Mounts that place the optic over the receiver like the Dog Leg Scope Rail open up the possibility of using a low power variable magnification optic like the Trijicon TR21 Accupoint or similar. The lowest power setting on this style of optic lets users engage close targets effectively, while the higher magnification settings give the shooter more confidence at extended ranges.

The Ultimak M1-B has plenty of space for an Aimpoint micro and white light.


There is no reason to ignore combat optics unless you are an AK collector. If you are an AK shooter, especially one who trains to use their AK to defend their life, you can gain a tremendous amount of functionality and efficiency by mounting a quality optic. Choose the optic that you want, find a mounting method that is suited to that optic, and then train hard.

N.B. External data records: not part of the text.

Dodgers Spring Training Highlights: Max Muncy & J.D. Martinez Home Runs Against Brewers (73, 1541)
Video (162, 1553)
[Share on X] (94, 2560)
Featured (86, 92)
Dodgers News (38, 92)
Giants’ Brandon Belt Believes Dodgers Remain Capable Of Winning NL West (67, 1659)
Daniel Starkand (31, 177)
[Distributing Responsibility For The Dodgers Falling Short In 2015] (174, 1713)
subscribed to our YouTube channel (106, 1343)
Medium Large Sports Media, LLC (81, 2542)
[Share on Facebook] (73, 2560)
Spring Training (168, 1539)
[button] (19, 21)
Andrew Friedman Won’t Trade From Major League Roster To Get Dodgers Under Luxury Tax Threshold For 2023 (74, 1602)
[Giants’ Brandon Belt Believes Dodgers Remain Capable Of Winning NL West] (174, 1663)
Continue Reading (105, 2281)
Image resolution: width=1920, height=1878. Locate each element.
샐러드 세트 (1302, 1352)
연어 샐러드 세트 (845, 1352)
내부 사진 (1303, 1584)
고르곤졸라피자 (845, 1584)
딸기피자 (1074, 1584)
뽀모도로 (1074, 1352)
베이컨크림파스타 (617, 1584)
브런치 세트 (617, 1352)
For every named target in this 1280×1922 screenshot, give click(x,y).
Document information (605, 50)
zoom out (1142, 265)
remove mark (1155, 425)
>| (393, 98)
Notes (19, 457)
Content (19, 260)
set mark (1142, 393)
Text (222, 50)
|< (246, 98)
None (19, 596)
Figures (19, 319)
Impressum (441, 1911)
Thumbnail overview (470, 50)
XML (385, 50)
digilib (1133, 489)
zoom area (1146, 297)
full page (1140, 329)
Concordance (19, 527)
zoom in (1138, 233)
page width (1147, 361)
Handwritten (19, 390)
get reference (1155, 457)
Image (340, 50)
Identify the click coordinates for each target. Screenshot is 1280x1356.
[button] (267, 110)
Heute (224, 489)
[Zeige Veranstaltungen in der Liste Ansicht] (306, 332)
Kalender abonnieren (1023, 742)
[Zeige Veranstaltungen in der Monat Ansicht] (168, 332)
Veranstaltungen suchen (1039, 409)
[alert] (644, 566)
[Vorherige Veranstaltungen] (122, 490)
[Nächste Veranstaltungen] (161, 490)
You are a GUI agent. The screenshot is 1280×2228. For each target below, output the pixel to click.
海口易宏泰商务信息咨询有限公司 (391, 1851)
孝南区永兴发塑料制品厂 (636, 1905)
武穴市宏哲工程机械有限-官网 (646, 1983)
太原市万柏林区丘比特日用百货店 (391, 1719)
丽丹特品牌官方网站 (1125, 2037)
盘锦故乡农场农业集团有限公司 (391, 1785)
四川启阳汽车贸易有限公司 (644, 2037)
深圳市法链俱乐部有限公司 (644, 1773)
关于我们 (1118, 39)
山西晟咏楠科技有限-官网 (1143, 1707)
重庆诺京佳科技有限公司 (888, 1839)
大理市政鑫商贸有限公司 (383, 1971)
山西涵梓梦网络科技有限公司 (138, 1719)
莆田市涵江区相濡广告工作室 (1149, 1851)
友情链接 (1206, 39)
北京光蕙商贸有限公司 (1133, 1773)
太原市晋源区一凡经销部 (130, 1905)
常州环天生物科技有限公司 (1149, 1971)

4 Responses to Modernizing the AK Part 4: Optics

  1. Trevor3433 May 12, 2011 at 15:37 #

    I think the Larue Iron Dot deserves some mention too. While they are harder to find now-a-days, they are pretty rugged and sit right over the action.

    Also, what are your thoughts on the U.S. Palm/Midwest Industries upper hand guard sight mount?

    • Matt May 12, 2011 at 23:18 #

      The LaRue Iron Dot was a pretty slick set up. I thought there was going to be an updated version of it that used the Micro Aimpoints but I haven’t heard anything about it in a long time.

      The upper hand guard mounts from MI are great. It is my mistake for not mentioning them.

  2. Skeeter May 16, 2011 at 16:48 #

    I had heard the LaRue tended to break under impacts that wouldn’t phase an Aimpoint. I never experienced it myself, but heard so from guys I trust to know their gear. Any experience with that?

    • Matt May 16, 2011 at 17:03 #

      I haven’t heard anything like that but I haven’t been keeping up with it for a while. I can see that happening to the Burris FastFire optic that they used originally but I would be surprised if the actual LaRue mount broke. Do you mean the mount portion or the optic portion broke?